-- start Data excerpts --
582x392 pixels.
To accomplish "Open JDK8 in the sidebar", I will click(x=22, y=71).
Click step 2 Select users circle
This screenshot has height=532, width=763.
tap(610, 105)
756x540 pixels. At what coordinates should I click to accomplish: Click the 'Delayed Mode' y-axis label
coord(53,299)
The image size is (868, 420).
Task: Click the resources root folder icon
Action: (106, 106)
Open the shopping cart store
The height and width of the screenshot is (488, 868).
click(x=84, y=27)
-- end Data excerpts --
-- start Data excerpts --
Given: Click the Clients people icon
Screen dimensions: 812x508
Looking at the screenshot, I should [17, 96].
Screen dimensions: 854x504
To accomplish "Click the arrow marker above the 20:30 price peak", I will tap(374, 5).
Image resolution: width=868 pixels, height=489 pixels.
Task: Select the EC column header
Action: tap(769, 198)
-- end Data excerpts --
> [Written exercise] Repeat the listing from the line with "582x392 pixels." to the line with "click(x=84, y=27)", switching "sidebar" to "side panel" and leaving everything else unchanged.

> [Task result]
582x392 pixels.
To accomplish "Open JDK8 in the side panel", I will click(x=22, y=71).
Click step 2 Select users circle
This screenshot has height=532, width=763.
tap(610, 105)
756x540 pixels. At what coordinates should I click to accomplish: Click the 'Delayed Mode' y-axis label
coord(53,299)
The image size is (868, 420).
Task: Click the resources root folder icon
Action: (106, 106)
Open the shopping cart store
The height and width of the screenshot is (488, 868).
click(x=84, y=27)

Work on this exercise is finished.